Reference:
L. Busoniu,
D. Ernst,
B. De Schutter, and
R. Babuska,
"Cross-entropy optimization of control policies with adaptive basis
functions," IEEE Transactions on Systems, Man and Cybernetics,
Part B: Cybernetics, vol. 41, no. 1, pp. 196-209, Feb. 2011.
Abstract:
This paper introduces an algorithm for direct search of control
policies in continuous-state, discrete-action Markov decision
processes. The algorithm looks for the best closed-loop policy that
can be represented using a given number of basis functions (BFs),
where a discrete action is assigned to each BF. The type of the BFs
and their number are specified in advance and determine the complexity
of the representation. Considerable flexibility is achieved by
optimizing the locations and shapes of the BFs, together with the
action assignments.
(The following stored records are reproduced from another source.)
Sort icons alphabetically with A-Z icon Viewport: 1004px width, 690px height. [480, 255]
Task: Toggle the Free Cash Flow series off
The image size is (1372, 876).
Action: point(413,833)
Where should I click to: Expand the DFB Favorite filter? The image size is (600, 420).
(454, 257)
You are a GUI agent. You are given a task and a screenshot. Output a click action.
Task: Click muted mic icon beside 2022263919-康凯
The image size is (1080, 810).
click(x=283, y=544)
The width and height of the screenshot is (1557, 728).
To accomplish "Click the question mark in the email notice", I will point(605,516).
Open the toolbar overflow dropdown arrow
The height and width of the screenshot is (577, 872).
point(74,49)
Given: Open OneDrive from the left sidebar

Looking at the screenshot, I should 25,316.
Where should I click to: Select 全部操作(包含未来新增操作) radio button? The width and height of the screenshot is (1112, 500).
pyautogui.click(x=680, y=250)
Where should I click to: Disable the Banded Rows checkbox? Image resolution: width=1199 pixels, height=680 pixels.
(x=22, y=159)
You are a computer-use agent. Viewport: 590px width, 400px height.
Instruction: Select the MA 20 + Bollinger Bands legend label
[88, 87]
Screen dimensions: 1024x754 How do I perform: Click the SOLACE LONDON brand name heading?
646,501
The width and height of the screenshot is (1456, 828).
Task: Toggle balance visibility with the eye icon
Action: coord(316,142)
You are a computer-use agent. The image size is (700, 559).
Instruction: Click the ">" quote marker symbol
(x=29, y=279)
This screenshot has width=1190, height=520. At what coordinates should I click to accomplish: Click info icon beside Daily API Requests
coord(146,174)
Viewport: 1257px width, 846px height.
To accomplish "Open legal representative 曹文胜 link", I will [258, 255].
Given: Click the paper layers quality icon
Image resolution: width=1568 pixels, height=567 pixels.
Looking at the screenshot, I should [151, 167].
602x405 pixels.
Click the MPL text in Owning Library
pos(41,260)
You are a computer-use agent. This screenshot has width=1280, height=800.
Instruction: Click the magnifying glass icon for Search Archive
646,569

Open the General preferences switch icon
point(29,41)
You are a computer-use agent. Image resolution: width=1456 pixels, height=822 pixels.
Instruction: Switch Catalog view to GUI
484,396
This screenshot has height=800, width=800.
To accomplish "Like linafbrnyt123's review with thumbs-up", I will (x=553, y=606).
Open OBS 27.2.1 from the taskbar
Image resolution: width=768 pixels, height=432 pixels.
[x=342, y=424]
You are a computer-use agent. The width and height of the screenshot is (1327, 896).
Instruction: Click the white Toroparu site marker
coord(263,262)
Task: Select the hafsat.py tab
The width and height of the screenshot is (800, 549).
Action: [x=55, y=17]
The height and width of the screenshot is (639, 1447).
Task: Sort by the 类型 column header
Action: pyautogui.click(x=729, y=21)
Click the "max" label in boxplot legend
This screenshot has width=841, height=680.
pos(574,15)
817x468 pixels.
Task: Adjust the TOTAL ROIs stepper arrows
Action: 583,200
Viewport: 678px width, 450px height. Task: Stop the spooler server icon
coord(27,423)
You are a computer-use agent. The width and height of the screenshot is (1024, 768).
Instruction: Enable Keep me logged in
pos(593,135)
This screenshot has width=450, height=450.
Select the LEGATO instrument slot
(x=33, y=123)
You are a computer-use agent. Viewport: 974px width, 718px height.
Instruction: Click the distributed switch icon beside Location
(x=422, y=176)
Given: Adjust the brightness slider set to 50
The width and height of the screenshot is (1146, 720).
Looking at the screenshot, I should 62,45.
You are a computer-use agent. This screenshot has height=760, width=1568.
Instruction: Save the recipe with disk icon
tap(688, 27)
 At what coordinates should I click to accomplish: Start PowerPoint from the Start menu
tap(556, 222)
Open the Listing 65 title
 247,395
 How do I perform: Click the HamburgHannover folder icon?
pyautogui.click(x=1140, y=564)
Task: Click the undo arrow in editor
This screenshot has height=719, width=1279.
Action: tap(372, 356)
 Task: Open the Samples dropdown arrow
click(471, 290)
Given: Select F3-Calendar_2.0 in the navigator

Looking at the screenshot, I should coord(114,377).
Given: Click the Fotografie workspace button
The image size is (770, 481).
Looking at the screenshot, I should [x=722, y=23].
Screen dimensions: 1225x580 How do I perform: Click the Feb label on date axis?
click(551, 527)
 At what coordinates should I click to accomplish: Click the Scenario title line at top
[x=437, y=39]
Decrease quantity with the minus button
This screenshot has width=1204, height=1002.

The optimization is carried out with the
cross-entropy method and evaluates the policies by their empirical
return from a representative set of initial states. The return for
each representative state is estimated using Monte Carlo simulations.
The resulting algorithm for cross-entropy policy search with adaptive
BFs is extensively evaluated in problems with two to six state
variables, for which it reliably obtains good policies with only a
small number of BFs. In these experiments, cross-entropy policy search
requires vastly fewer BFs than value-function techniques with
equidistant BFs, and outperforms policy search with a competing
optimization algorithm called DIRECT.